Write the records out once more, exactly as they are given.
+ + + +
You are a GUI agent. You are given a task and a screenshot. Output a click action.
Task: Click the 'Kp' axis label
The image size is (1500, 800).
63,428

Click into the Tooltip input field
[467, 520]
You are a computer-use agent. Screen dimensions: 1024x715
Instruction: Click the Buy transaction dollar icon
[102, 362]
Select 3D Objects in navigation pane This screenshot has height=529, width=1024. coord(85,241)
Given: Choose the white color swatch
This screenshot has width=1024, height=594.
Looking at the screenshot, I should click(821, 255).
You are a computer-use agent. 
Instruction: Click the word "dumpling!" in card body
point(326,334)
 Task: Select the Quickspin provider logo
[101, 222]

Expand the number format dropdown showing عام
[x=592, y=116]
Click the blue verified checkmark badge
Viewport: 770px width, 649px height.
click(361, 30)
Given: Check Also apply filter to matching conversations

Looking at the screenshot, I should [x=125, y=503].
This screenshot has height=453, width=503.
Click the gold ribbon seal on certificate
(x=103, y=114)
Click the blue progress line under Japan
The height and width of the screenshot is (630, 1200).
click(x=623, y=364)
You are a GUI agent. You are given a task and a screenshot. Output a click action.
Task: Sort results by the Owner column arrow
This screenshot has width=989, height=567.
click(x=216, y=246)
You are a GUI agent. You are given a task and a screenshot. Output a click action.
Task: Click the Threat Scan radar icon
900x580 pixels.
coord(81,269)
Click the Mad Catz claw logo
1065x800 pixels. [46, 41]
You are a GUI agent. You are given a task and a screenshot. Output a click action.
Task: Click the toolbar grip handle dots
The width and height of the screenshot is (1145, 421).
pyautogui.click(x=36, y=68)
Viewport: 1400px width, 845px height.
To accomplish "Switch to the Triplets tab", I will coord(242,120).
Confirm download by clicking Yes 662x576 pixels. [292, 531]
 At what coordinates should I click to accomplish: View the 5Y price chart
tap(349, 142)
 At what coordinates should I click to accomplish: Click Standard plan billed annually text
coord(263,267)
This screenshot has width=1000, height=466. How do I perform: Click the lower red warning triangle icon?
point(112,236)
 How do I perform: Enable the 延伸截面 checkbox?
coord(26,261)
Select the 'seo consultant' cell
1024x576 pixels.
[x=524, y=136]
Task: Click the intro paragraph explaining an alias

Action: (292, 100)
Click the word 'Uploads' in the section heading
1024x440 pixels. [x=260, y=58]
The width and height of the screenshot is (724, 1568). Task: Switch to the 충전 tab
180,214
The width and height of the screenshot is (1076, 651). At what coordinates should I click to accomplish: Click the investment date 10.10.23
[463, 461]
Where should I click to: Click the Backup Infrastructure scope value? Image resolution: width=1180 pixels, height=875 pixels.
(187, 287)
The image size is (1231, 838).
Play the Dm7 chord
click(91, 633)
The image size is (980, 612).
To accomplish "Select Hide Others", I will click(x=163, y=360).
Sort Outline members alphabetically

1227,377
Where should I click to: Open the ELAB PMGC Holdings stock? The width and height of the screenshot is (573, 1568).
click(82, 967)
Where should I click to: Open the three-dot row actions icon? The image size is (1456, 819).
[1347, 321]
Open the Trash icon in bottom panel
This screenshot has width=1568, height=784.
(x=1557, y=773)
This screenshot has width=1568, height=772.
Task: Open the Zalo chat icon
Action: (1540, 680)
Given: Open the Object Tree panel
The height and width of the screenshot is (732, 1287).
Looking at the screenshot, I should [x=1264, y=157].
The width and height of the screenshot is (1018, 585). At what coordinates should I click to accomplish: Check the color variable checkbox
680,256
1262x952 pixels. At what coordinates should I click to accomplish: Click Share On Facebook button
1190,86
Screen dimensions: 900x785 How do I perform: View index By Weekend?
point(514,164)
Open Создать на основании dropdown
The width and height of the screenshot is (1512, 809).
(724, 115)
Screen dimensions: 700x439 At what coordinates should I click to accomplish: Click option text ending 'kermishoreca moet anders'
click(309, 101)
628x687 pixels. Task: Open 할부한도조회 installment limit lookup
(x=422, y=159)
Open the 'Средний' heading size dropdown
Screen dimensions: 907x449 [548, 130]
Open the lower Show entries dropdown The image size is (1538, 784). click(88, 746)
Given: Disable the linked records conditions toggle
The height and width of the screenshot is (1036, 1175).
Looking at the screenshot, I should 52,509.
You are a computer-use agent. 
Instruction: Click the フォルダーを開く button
+ + + +
COMPLETED EXERCISE =>
You are a GUI agent. You are given a task and a screenshot. Output a click action.
Task: Click the 'Kp' axis label
The image size is (1500, 800).
63,428

Click into the Tooltip input field
[467, 520]
You are a computer-use agent. Screen dimensions: 1024x715
Instruction: Click the Buy transaction dollar icon
[102, 362]
Select 3D Objects in navigation pane This screenshot has height=529, width=1024. coord(85,241)
Given: Choose the white color swatch
This screenshot has width=1024, height=594.
Looking at the screenshot, I should click(821, 255).
You are a computer-use agent. 
Instruction: Click the word "dumpling!" in card body
point(326,334)
 Task: Select the Quickspin provider logo
[101, 222]

Expand the number format dropdown showing عام
[x=592, y=116]
Click the blue verified checkmark badge
Viewport: 770px width, 649px height.
click(361, 30)
Given: Check Also apply filter to matching conversations

Looking at the screenshot, I should [x=125, y=503].
This screenshot has height=453, width=503.
Click the gold ribbon seal on certificate
(x=103, y=114)
Click the blue progress line under Japan
The height and width of the screenshot is (630, 1200).
click(x=623, y=364)
You are a GUI agent. You are given a task and a screenshot. Output a click action.
Task: Sort results by the Owner column arrow
This screenshot has width=989, height=567.
click(x=216, y=246)
You are a GUI agent. You are given a task and a screenshot. Output a click action.
Task: Click the Threat Scan radar icon
900x580 pixels.
coord(81,269)
Click the Mad Catz claw logo
1065x800 pixels. [46, 41]
You are a GUI agent. You are given a task and a screenshot. Output a click action.
Task: Click the toolbar grip handle dots
The width and height of the screenshot is (1145, 421).
pyautogui.click(x=36, y=68)
Viewport: 1400px width, 845px height.
To accomplish "Switch to the Triplets tab", I will coord(242,120).
Confirm download by clicking Yes 662x576 pixels. [292, 531]
 At what coordinates should I click to accomplish: View the 5Y price chart
tap(349, 142)
 At what coordinates should I click to accomplish: Click Standard plan billed annually text
coord(263,267)
This screenshot has width=1000, height=466. How do I perform: Click the lower red warning triangle icon?
point(112,236)
 How do I perform: Enable the 延伸截面 checkbox?
coord(26,261)
Select the 'seo consultant' cell
1024x576 pixels.
[x=524, y=136]
Task: Click the intro paragraph explaining an alias

Action: (292, 100)
Click the word 'Uploads' in the section heading
1024x440 pixels. [x=260, y=58]
The width and height of the screenshot is (724, 1568). Task: Switch to the 충전 tab
180,214
The width and height of the screenshot is (1076, 651). At what coordinates should I click to accomplish: Click the investment date 10.10.23
[463, 461]
Where should I click to: Click the Backup Infrastructure scope value? Image resolution: width=1180 pixels, height=875 pixels.
(187, 287)
The image size is (1231, 838).
Play the Dm7 chord
click(91, 633)
The image size is (980, 612).
To accomplish "Select Hide Others", I will click(x=163, y=360).
Sort Outline members alphabetically

1227,377
Where should I click to: Open the ELAB PMGC Holdings stock? The width and height of the screenshot is (573, 1568).
click(82, 967)
Where should I click to: Open the three-dot row actions icon? The image size is (1456, 819).
[1347, 321]
Open the Trash icon in bottom panel
This screenshot has width=1568, height=784.
(x=1557, y=773)
This screenshot has width=1568, height=772.
Task: Open the Zalo chat icon
Action: (1540, 680)
Given: Open the Object Tree panel
The height and width of the screenshot is (732, 1287).
Looking at the screenshot, I should [x=1264, y=157].
The width and height of the screenshot is (1018, 585). At what coordinates should I click to accomplish: Check the color variable checkbox
680,256
1262x952 pixels. At what coordinates should I click to accomplish: Click Share On Facebook button
1190,86
Screen dimensions: 900x785 How do I perform: View index By Weekend?
point(514,164)
Open Создать на основании dropdown
The width and height of the screenshot is (1512, 809).
(724, 115)
Screen dimensions: 700x439 At what coordinates should I click to accomplish: Click option text ending 'kermishoreca moet anders'
click(309, 101)
628x687 pixels. Task: Open 할부한도조회 installment limit lookup
(x=422, y=159)
Open the 'Средний' heading size dropdown
Screen dimensions: 907x449 [548, 130]
Open the lower Show entries dropdown The image size is (1538, 784). click(88, 746)
Given: Disable the linked records conditions toggle
The height and width of the screenshot is (1036, 1175).
Looking at the screenshot, I should 52,509.
You are a computer-use agent. 
Instruction: Click the フォルダーを開く button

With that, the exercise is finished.